Salut tout le monde, 

j'ai réalisé une clean install il y a 3semaines, et après avoir remis tous les fichiers sur ma session celle ci s'est mise à bugger sur plusieurs applications. 
J'ai donc ouvert une session invité, sur laquelle j'avis remis les dossiers important, les photos et autres un par un et tout marchait nickel. 

Aujourd'hui, j'ai voulu supprimer mon ancienne session qui prenait inutilement de la place.
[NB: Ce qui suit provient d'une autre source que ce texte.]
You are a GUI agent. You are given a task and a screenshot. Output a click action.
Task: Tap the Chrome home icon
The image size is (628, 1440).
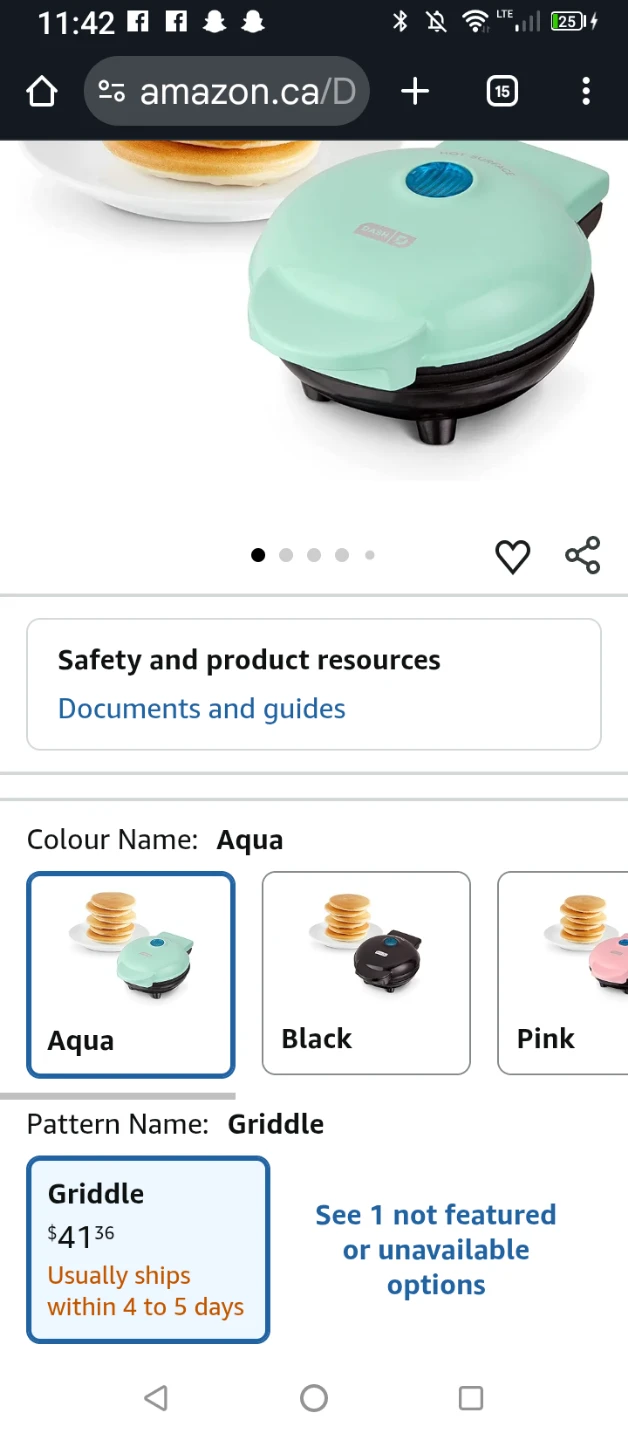tap(42, 92)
J'ai du quitter la session invité à partir de laquelle on ne peut pas gérer les administrateurs ..
sauf que ... tous mes fichiers se sont envolés ..

J'avais vu qu'il y avait le ''dossier de départ'' qui allait sauter, mais je pensais qu'en faisant une sauvegarde time machine je le récupèrerais facilement ! 

Eh ben non ..

est ce que tout ce que j'avais fait depuis 3 semaines est perdu ?? 
Y a t-il une solution pour récupérer au moins quelques document word ???

Merci beaucoup,
Laure.


----------



## pascalformac (1 Mai 2013)

AIE

J'espère pour toi que tu fais des sauvegardes externes*

T'as fait 2 grosses betises

* tu as "oublié " le PRINCIPE même de la session " invité"

Apple l'a VOLONTAIREMENT concue  pour que quand on la quitte TOUT y est remis à zero !

** t'as supprimé ta session principale


--
edit
* oui 
ouf
t'as time machine

reinstalles ton compte principal


----------



## enhancer381 (1 Mai 2013)

merci de ta réponse !

j'ai réinstallé la session principale c'est tout bon ou en cours, 
mais du coup il n'y a aucun moyen de récupérer les données ? 
je n'avais pas de sauvegarde externe, j'y ai pensé trop tard ...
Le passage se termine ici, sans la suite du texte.